Colegialidade nas decisões; reforma do IOR e acesso ao episcopado; colaboração entre Igrejas locais e Roma; revisão dos ministérios; liberdade de pesquisa teológica; mudança de paradigma eclesial, finalmente alinhado com as indicações do Vaticano II: cada um dos entrevistados indicou a "sua" reforma.
Muitos estão em sintonia com um apelo que está circulando online, assinado por leigos e sacerdotes, que exigem a centralidade de uma "Igreja pobre para os pobres" e repropõem o chamado "Pacto das Catacumbas", assinado nas catacumbas de Domitilla no dia 16 de novembro 1965 por cerca de 40 Padres do Concílio Vaticano II, dentre os quais estava o bispo Hélder Câmara: "Um documento profético que, se vivido, poderia ajudar a Igreja a se tornar 'serva e pobre', segundo o Espírito de Jesus". Um texto que, provavelmente, o Papa Bergoglio também tem em mente.

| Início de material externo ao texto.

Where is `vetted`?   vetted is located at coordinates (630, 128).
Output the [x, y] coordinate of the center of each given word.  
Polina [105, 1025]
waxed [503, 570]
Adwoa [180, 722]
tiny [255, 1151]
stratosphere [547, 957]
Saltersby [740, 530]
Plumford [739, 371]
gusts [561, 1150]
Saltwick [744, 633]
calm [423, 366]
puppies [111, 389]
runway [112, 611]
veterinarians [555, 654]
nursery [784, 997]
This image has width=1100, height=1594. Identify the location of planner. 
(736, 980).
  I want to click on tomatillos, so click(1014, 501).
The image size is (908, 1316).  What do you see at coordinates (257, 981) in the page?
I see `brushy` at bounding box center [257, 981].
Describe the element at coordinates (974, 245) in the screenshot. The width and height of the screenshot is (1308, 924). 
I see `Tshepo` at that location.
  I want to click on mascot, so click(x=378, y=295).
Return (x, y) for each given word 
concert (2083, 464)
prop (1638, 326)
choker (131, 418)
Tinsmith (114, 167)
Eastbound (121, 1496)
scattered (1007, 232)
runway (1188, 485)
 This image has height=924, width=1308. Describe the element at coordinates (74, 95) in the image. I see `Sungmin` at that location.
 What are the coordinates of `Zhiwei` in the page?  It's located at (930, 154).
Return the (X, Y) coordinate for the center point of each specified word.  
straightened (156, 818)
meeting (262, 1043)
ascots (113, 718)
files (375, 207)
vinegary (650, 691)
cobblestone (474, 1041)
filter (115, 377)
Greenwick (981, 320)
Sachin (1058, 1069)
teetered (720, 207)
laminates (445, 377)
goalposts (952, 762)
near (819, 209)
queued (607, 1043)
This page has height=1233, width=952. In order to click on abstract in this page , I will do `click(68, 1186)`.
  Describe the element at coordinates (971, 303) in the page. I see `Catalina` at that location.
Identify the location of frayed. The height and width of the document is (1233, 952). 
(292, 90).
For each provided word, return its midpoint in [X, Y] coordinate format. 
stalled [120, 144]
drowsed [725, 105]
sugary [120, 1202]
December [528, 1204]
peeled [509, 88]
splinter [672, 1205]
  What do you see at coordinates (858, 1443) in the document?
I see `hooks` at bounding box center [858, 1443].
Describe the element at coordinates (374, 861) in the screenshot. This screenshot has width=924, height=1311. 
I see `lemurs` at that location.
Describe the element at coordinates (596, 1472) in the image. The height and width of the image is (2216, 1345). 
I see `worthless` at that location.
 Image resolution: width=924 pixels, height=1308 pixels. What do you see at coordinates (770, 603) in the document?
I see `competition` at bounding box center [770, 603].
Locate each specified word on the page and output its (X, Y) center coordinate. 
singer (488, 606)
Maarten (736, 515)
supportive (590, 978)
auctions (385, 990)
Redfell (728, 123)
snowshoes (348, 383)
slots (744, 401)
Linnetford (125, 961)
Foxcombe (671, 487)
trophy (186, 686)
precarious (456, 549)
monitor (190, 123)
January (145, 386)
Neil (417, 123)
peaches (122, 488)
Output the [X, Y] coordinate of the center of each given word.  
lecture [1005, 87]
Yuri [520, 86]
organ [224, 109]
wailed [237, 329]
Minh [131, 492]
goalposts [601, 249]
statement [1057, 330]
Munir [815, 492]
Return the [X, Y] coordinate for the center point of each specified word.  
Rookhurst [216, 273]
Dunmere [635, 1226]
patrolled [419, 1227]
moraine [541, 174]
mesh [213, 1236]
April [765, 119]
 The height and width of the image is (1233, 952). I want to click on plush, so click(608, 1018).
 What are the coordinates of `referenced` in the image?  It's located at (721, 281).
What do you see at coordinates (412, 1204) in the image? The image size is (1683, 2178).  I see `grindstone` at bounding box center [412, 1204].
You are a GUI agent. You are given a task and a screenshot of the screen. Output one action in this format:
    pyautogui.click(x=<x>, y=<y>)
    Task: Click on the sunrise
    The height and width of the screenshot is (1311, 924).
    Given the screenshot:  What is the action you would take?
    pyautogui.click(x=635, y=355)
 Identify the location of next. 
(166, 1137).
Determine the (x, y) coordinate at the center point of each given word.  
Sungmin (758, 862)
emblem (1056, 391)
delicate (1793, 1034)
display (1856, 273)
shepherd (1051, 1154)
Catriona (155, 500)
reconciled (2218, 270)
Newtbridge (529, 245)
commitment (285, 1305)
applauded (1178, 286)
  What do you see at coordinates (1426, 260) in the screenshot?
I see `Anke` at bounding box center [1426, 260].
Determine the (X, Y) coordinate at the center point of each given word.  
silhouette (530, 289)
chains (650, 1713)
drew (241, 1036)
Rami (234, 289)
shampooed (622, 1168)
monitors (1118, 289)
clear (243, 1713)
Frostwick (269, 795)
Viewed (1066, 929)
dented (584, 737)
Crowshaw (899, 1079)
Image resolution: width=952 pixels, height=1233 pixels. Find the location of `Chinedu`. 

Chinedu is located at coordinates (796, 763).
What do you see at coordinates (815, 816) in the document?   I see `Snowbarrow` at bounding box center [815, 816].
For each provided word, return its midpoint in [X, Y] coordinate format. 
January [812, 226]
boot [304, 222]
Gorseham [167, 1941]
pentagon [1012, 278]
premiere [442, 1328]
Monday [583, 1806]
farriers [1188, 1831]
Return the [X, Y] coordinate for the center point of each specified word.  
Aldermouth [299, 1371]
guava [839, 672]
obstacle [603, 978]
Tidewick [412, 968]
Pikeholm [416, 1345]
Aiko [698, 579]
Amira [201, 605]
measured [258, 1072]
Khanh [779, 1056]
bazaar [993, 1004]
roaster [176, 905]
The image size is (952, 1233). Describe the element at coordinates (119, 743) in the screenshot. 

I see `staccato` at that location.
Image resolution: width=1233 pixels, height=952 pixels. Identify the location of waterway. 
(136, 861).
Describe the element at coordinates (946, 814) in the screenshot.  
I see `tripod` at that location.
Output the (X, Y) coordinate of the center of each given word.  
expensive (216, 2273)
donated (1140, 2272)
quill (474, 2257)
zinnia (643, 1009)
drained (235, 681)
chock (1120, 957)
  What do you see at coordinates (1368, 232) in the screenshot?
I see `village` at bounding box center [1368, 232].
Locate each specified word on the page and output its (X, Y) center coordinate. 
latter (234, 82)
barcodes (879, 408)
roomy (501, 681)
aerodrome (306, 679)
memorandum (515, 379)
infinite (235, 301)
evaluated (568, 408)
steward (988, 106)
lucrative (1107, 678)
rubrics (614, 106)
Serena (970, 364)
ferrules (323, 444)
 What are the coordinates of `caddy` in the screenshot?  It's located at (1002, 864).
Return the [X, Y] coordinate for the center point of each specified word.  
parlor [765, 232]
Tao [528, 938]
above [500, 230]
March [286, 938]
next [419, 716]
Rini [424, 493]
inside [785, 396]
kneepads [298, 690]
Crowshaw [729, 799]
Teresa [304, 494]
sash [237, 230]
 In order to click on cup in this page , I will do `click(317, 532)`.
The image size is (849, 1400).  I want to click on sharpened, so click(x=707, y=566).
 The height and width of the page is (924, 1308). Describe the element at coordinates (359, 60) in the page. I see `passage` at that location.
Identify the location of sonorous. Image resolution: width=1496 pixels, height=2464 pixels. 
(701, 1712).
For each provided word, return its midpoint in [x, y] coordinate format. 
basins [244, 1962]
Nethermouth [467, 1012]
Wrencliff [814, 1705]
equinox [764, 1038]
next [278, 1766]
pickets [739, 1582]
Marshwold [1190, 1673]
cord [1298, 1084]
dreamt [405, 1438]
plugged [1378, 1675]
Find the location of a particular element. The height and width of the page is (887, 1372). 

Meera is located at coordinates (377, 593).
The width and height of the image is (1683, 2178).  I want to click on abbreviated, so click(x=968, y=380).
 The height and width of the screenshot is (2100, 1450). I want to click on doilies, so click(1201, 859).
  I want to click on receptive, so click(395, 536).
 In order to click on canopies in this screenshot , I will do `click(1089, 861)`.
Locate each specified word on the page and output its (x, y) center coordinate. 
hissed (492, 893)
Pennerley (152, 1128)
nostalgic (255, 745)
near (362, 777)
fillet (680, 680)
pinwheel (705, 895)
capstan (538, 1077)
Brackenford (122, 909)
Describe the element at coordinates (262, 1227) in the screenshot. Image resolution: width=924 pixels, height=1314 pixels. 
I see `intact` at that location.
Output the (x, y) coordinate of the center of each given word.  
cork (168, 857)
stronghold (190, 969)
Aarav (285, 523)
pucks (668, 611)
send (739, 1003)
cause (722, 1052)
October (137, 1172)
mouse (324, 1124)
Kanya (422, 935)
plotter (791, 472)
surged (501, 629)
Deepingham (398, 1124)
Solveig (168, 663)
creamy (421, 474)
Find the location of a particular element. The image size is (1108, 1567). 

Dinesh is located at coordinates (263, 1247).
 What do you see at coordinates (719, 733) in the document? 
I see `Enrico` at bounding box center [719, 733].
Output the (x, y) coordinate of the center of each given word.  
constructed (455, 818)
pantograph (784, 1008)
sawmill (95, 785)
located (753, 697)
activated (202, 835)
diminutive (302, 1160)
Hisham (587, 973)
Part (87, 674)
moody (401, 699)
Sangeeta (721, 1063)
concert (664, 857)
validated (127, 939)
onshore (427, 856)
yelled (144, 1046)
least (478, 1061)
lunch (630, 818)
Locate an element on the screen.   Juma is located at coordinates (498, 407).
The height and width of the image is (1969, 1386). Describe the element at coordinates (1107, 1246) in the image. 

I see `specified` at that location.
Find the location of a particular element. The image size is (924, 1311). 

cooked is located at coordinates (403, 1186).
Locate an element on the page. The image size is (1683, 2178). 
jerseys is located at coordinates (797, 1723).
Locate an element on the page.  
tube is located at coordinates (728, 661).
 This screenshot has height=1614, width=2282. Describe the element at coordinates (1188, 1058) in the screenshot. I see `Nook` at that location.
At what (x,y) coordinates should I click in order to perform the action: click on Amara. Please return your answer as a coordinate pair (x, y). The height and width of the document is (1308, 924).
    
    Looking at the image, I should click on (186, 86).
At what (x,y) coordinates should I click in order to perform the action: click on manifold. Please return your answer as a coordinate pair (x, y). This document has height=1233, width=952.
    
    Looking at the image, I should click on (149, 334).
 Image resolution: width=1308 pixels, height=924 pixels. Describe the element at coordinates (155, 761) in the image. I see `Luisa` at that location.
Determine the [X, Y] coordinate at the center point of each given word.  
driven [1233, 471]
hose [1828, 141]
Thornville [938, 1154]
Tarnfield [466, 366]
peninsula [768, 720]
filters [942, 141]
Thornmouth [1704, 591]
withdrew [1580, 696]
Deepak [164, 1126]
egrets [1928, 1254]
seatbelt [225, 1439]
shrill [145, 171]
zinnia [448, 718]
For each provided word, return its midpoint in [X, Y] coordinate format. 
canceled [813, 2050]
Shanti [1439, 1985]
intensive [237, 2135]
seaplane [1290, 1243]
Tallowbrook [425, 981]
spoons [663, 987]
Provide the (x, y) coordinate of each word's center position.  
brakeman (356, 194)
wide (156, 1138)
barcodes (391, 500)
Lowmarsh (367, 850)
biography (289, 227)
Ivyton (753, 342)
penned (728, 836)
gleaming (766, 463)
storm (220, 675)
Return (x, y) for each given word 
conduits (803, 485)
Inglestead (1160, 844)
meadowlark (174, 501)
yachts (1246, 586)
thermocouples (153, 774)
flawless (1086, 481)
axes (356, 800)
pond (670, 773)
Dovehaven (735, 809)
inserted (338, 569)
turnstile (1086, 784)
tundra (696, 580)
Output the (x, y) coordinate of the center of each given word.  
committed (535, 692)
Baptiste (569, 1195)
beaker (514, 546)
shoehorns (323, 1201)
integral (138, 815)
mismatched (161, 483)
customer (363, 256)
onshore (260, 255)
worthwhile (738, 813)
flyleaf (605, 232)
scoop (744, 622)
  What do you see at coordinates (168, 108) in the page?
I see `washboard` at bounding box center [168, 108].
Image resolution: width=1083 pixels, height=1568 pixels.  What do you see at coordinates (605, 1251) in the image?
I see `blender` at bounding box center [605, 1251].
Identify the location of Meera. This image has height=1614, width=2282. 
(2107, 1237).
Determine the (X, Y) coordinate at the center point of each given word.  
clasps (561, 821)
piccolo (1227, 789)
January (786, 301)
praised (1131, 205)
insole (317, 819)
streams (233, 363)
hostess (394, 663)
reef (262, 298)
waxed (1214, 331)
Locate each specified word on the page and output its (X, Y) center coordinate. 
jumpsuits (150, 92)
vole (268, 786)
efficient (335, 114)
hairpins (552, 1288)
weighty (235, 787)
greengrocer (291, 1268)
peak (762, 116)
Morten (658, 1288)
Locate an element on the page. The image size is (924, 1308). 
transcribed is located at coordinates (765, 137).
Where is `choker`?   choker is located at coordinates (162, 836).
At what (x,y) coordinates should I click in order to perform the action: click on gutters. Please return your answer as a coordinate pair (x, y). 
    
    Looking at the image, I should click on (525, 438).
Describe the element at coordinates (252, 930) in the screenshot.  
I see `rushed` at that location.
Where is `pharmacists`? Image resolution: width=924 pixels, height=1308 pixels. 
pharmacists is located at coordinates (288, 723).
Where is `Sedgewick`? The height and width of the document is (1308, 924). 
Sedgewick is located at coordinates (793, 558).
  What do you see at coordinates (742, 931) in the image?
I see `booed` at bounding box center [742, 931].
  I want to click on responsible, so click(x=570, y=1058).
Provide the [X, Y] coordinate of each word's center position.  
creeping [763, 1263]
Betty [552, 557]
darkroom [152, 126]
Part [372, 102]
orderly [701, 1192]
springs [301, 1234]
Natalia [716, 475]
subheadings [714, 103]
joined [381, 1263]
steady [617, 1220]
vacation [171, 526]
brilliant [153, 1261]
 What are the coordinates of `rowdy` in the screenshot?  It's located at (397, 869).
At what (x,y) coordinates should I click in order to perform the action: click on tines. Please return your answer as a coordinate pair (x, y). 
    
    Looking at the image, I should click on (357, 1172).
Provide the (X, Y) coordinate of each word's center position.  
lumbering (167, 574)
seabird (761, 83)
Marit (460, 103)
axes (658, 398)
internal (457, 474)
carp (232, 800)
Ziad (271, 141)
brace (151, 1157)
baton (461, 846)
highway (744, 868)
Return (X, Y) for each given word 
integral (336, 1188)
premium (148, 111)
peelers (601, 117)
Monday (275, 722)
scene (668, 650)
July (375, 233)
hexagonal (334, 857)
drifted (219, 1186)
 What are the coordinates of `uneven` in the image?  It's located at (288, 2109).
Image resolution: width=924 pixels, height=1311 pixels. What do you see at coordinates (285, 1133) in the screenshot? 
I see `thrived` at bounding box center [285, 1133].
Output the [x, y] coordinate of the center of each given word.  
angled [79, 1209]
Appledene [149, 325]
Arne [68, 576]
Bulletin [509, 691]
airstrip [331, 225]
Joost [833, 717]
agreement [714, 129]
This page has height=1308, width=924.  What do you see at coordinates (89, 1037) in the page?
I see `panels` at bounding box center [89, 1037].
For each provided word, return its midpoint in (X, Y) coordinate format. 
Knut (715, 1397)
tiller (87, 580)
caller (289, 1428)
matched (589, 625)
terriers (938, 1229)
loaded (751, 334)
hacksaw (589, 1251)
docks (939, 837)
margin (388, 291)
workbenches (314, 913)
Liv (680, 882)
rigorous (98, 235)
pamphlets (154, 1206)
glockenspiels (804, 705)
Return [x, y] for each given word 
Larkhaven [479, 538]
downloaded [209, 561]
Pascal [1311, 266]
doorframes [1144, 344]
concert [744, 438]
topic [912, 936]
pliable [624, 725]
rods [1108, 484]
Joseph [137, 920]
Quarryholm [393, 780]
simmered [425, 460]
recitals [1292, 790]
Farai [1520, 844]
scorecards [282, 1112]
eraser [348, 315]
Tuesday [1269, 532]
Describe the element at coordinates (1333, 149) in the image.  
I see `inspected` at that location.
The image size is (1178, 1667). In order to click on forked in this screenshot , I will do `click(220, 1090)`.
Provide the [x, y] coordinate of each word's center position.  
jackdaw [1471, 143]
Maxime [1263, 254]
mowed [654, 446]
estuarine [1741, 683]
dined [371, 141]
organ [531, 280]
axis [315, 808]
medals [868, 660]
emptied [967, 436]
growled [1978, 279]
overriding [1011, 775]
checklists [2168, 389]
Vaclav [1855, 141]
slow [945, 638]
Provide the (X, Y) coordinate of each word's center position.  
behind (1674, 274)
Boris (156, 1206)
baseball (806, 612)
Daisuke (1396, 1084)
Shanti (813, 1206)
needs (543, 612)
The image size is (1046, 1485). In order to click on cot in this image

Na última celebração eucarística em Santa Marta antes da pausa de verão, no dia 6 de julho, ele quis enviar justamente esta mensagem: "Não é preciso ter medo da renovação das estruturas. Na vida cristã, mesmo na vida da Igreja, há estruturas antigas, estruturas caducas: é necessário renová-las! Não é preciso temer a novidade que o Espírito Santo opera em nós!".
Publicamos aqui a opinião de Alberto Melloni, professor de história do cristianismo na Universidade de Reggio Emilia e secretário da Fundação para as Ciências Religiosas João XXIII, de Bolonha.
Eis o texto.
O verdadeiro desafio: a reforma da nomeação dos bispos
O andamento das discussões do conclave depositou na agenda do novo papa uma série de questões de natureza diferente. Há as urgências finalmente pronunciadas com a liberdade e a confiança que haviam se apagado nos turvos momentos do fim do pontificado e aos quais Bento XVI só pôde responder com a renúncia ao ministério petrino.
Encontram-se as visões de Roma e da sua Cúria que mundos distantes leram no último e difícil triênio ratzingeriano como fonte de mesquinhez e traições. Há as expectativas dos cristãos, comprimidos por uma visão da Igreja como fortaleza sitiada por um mundo sombrio e perdido e que, finalmente, redescobrem a sua própria legitimidade e dignidade.
O modo pelo qual o Papa Francisco as colocará em ordem não é apenas "uma" das suas responsabilidades: ela "a" sua responsabilidade, porque a função primacial é, essencialmente, a de ordenar um exame segundo as prioridades que sejam úteis para a vida com referência ao Evangelho. No entanto, neste momento ordenador, parece ser mais necessário do que nunca uma distinção que também é uma perspectiva histórica: da qual emerja que o que é "urgente" não pode ser o único passo e que, ao contrário, o risco é justamente o de que a satisfação de soluções recompensatórias em curto prazo no plano moral ou midiático se revelem, depois, remendos em uma roupa esfarrapada.
A distinção é a que se refere aos objetos individuais de reformas muito aguardadas e vociferadas. De fato, é evidente que mais uma reforma da Cúria Romana é indispensável: como em todas as do passado, de Urbano II a João Paulo II, mesmo na primeira reforma do terceiro milênio o de pecunia tem uma dimensão essencial. Assim como em todas as do século XX, os nós de estilo são decisivos: e nisso o papa em pessoa dá um exemplo avassalador.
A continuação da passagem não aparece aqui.